Selon Cointet, "A lire les compte-rendus qui ont été faits de ces entrevues, on est frappé du décalage entre l'allant et les espérances de Darlan et le réalisme détaché de Hitler". L'amiral parle de la "nécessité historique inéluctable" de la collaboration et demande en compensation de cet engagement militaire français les moyens de renforcer l'armée de l'Empire. Selon l'historien, "En retour, Hitler s'est lancé dans sa diatribe favorite et obsessionnelle sur les responsabilités de l'Angleterre et de la France dans la guerre et sur sa certitude de la victoire finale de l'Allemagne (...)".
Et d'exposer les deux thèses :
La première retient le refus violent de Weygand - qui commande en chef en Afrique du Nord - de s'associer à une politique de collaboration militaire avec le Reich comme l'élément de "non-exécution finale des Protocoles." Weygand proposa de dresser une liste de points de compensation tellement inacceptables pour les Allemands que les accords ne seraient jamais appliqués. C'est Benoist-Méchin qui remit une liste d'exigences à Abetz qui en savait déjà le contenu par Darlan.
La seconde thèse rapportée par Cointet affirme que depuis l'attaque des Anglais et des Français libres en Syrie et la défaite des vichystes, les Allemands n'ont plus l'espoir de soutenir la révolte d'Ali Rachid en Irak. Et puis surtout, Hitler, tout à la préparation de l'attaque contre l'URSS, n'avait pas l'intention de s'intéresser davantage aux aspects militaires et à la contrepartie politique des Protocoles.
Selon Cointet : "Il semble acquis que les Protocoles de Paris aient été conçus hors l'impulsion personnelle de Hitler, à l'initiative d'Abetz, de Darlan et du général von Warlimont (...) Peu intéressé par les aspects militaires des protocoles, Hitler était encore moins favorable au principe de contreparties politiques annexé à ceux-ci. A ses yeux, les Français avaient à faire leurs preuves avant de pouvoir espérer la moindre contrepartie." (p.197)

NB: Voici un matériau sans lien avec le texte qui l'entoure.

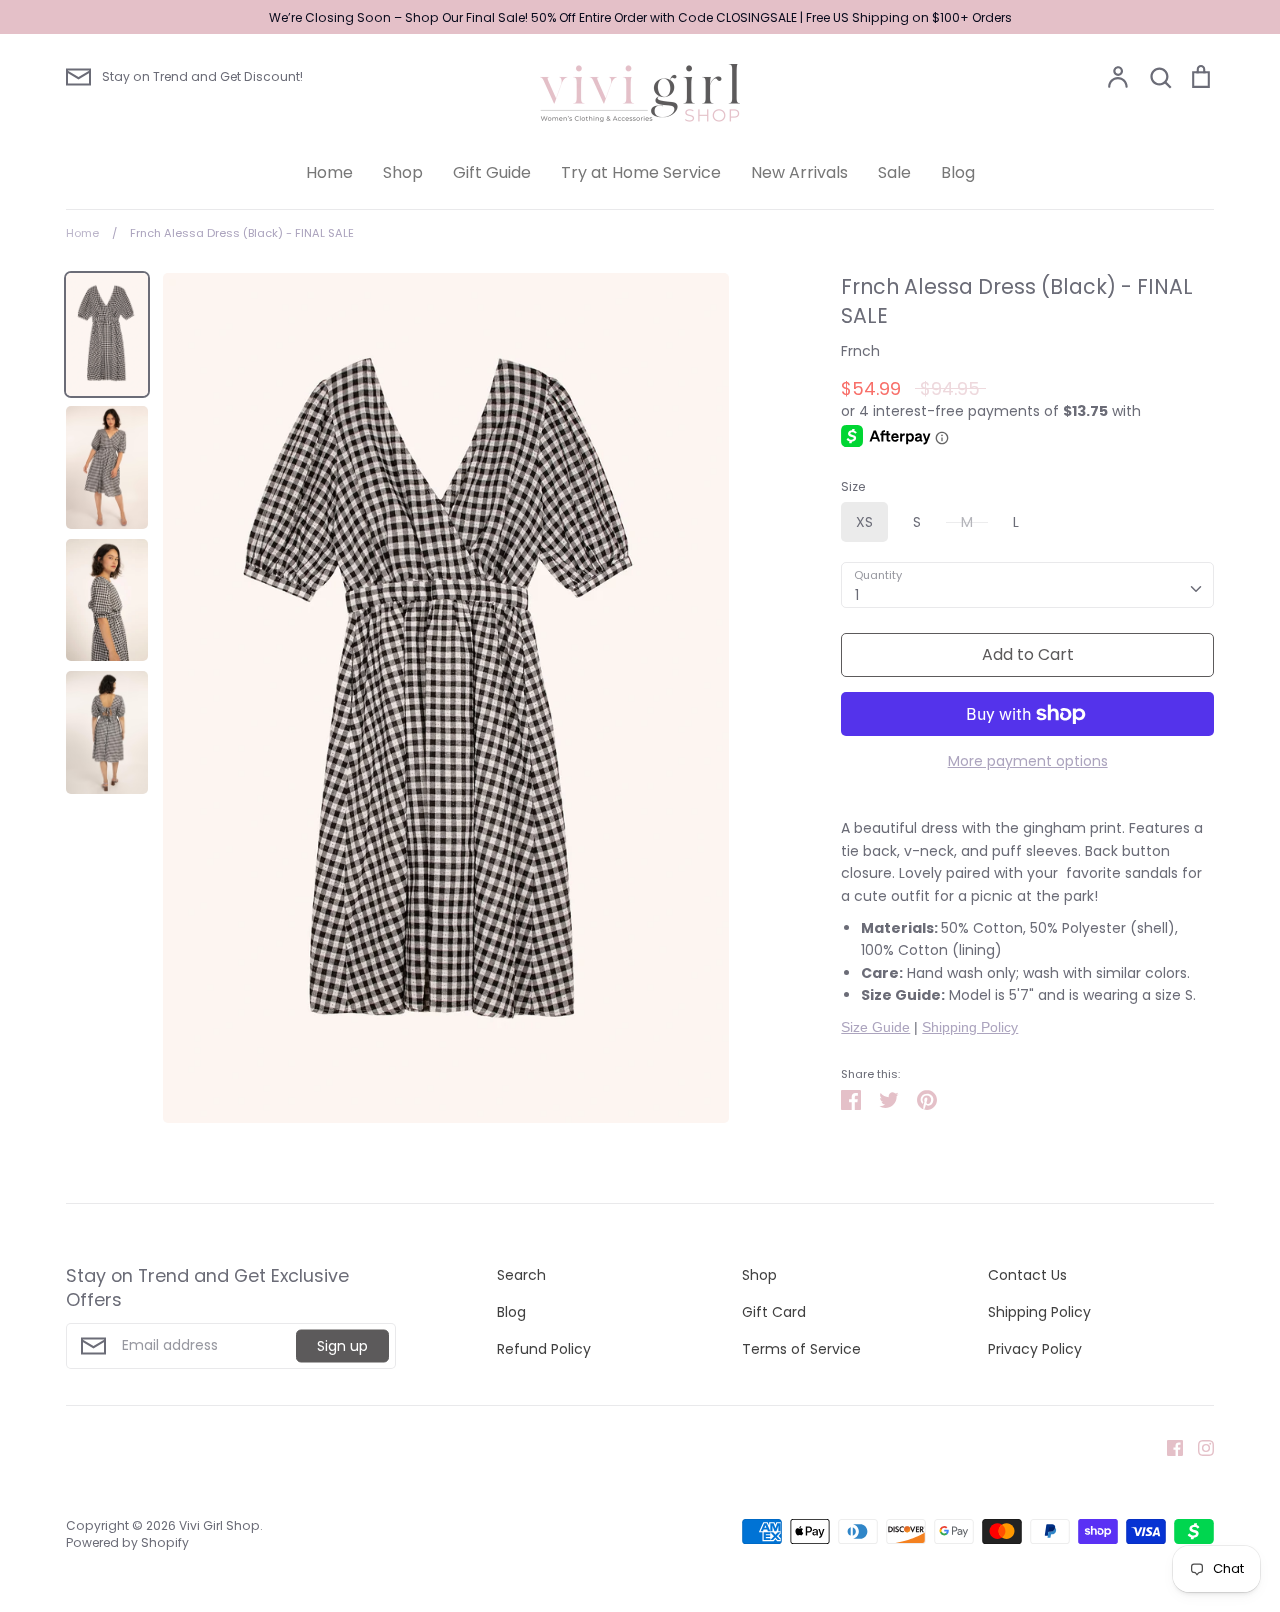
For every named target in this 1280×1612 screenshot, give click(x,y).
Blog (958, 172)
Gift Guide (492, 172)
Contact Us (1027, 1275)
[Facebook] (1167, 1447)
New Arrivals (799, 172)
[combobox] (1027, 585)
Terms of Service (801, 1349)
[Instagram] (1198, 1447)
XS (864, 522)
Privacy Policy (1035, 1349)
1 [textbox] (857, 595)
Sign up (342, 1346)
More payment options (1028, 761)
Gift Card (774, 1312)
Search (521, 1275)
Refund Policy (544, 1349)
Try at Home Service (641, 172)
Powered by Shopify (127, 1542)
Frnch (860, 351)
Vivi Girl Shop (219, 1525)
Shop (403, 172)
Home (329, 172)
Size (853, 487)
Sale (894, 172)
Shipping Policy (970, 1027)
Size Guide (875, 1027)
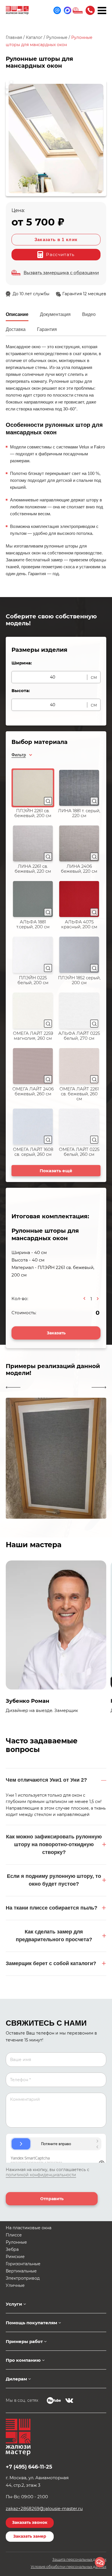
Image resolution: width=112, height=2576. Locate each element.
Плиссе (14, 2235)
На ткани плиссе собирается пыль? (51, 1908)
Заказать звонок (29, 2522)
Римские (15, 2256)
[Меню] (102, 10)
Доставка (16, 329)
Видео (89, 314)
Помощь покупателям (31, 2322)
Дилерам (16, 2379)
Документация (55, 314)
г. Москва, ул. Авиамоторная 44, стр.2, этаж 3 (37, 2481)
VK (69, 2400)
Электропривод (23, 2278)
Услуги (14, 2304)
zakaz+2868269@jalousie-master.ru (44, 2508)
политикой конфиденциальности (41, 2174)
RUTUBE (54, 2400)
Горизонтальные (23, 2263)
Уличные (15, 2285)
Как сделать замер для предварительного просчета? (54, 1935)
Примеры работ (24, 2341)
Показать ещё (56, 1170)
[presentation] (13, 1387)
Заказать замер (29, 2536)
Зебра (12, 2249)
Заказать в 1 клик (56, 239)
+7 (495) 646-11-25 (90, 10)
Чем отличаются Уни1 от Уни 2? (46, 1780)
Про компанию (23, 2360)
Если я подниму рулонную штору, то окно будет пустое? (54, 1880)
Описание (17, 314)
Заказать (56, 1333)
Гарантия (47, 329)
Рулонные (16, 2242)
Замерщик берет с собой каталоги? (51, 1963)
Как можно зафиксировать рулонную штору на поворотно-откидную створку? (54, 1844)
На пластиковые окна (28, 2227)
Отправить (51, 2198)
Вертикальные (21, 2271)
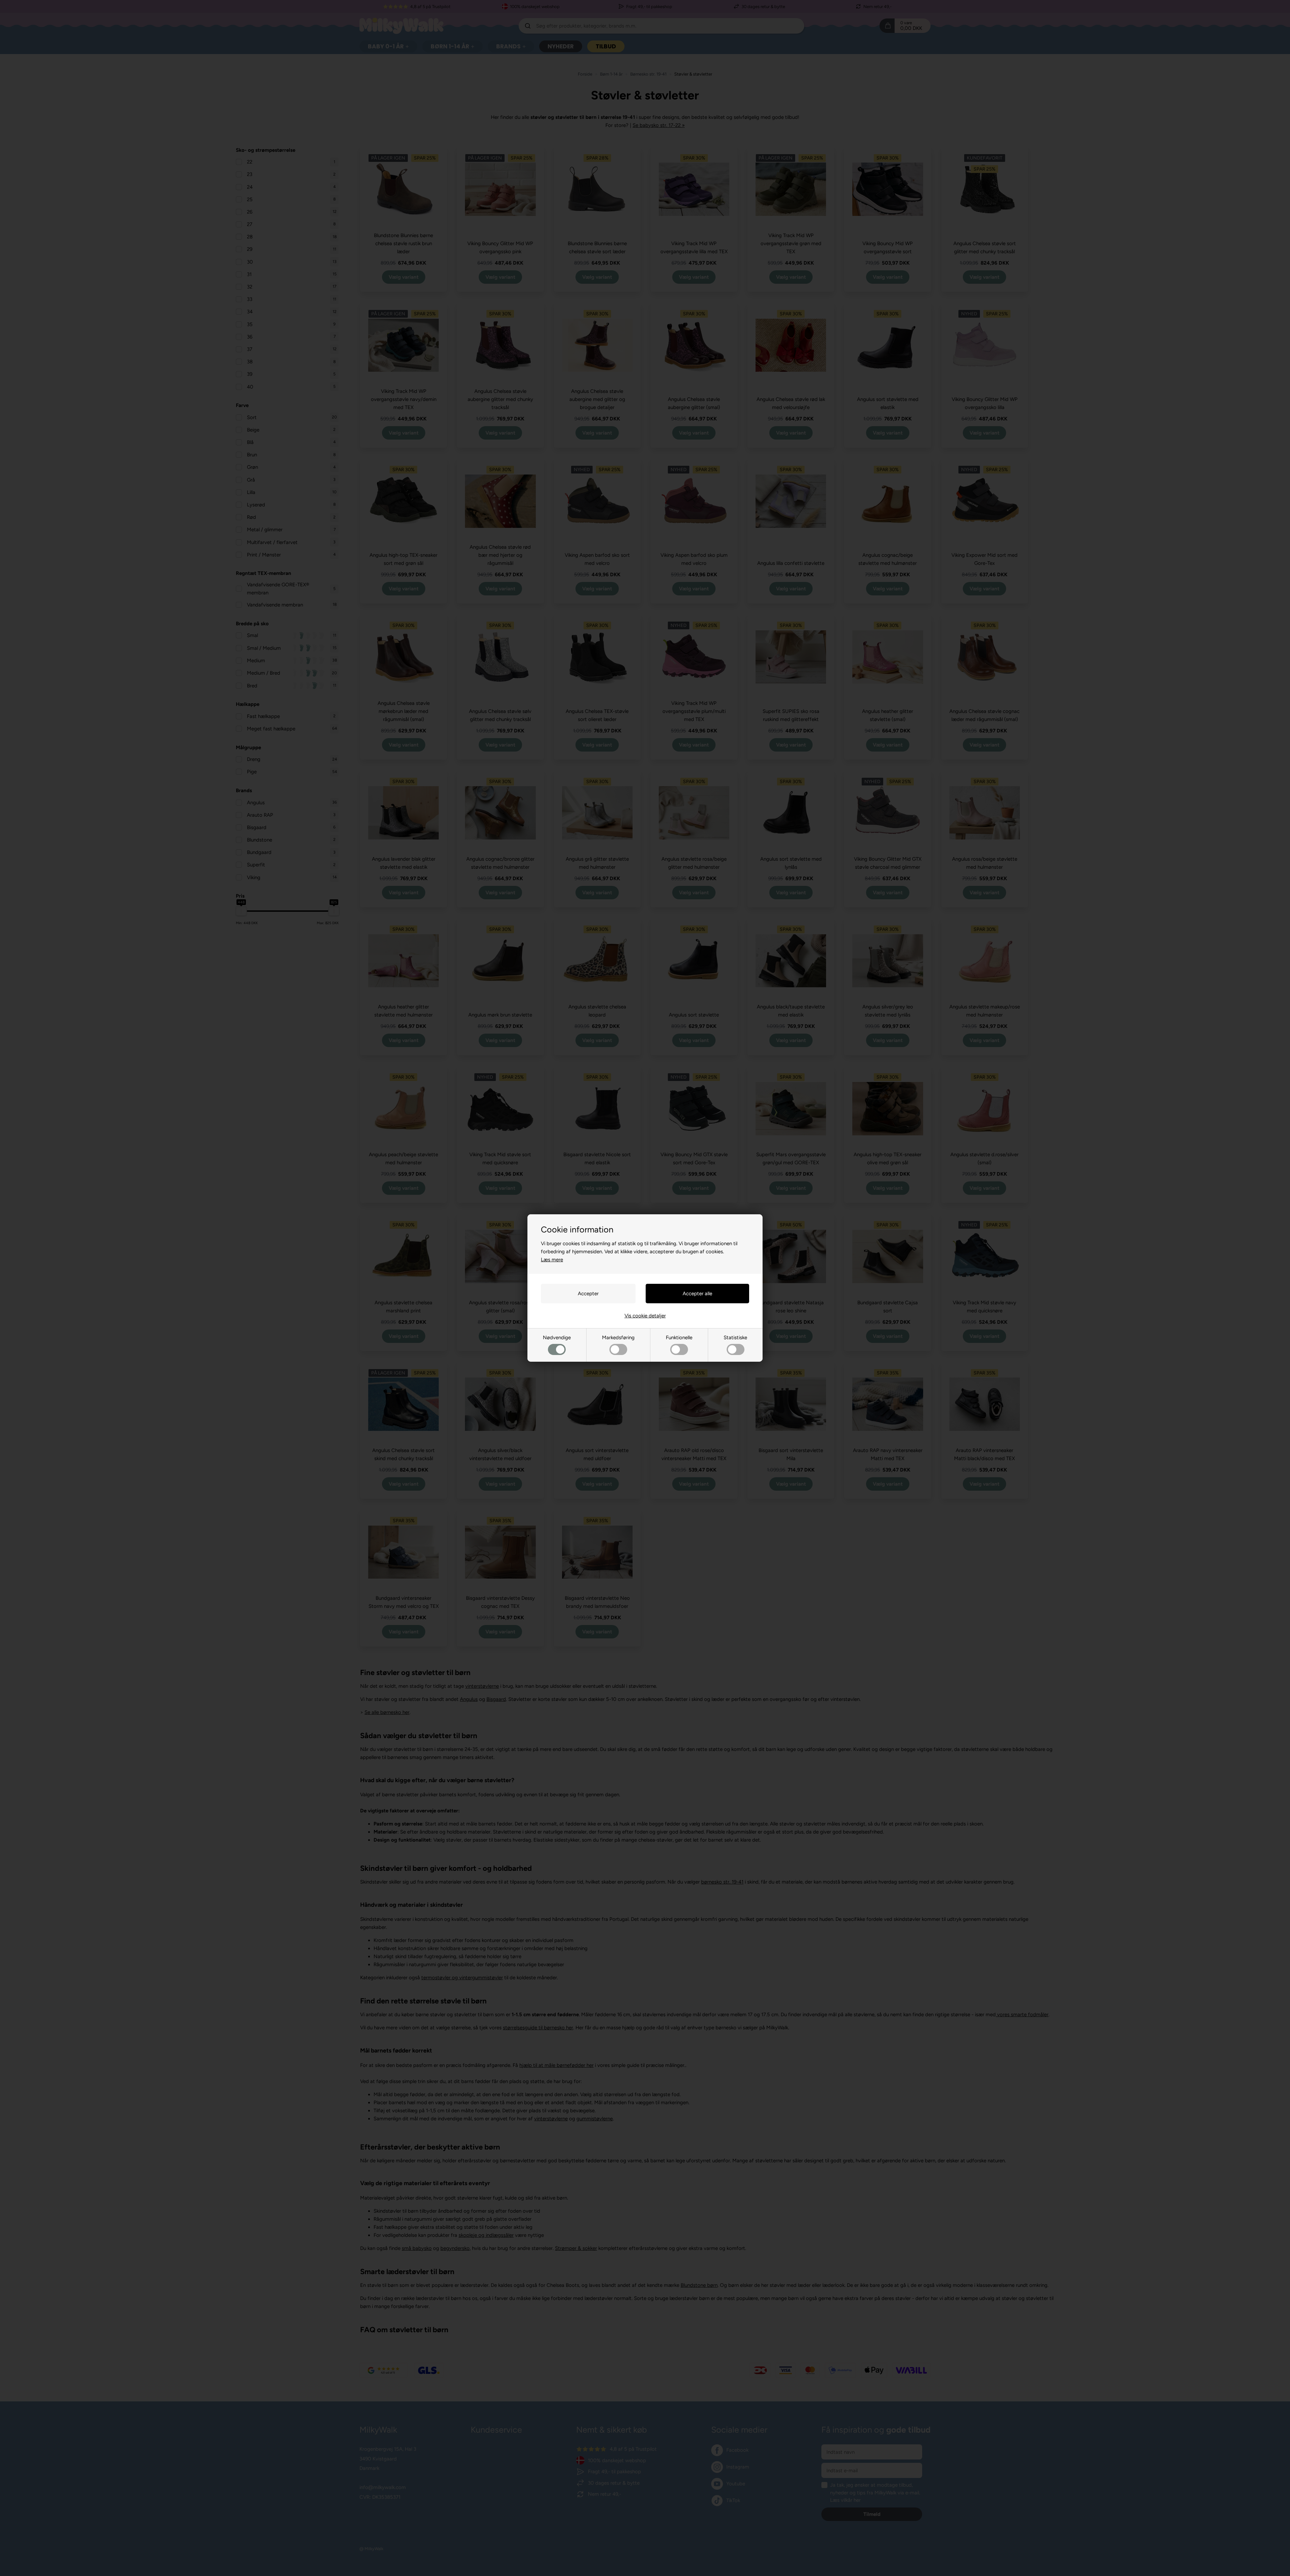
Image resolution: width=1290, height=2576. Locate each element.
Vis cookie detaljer (645, 1316)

Cointet revient à plusieurs reprises dans ce chapitre sur le fait que Hitler n'aurait jamais été intéressé par une réelle collaboration politico-militaire de Vichy avec le Reich. Seule la collaboration économique - entendre la mise en coupe réglée des ressources de la France - nécessaire à l'Allemagne en guerre, lui était utile.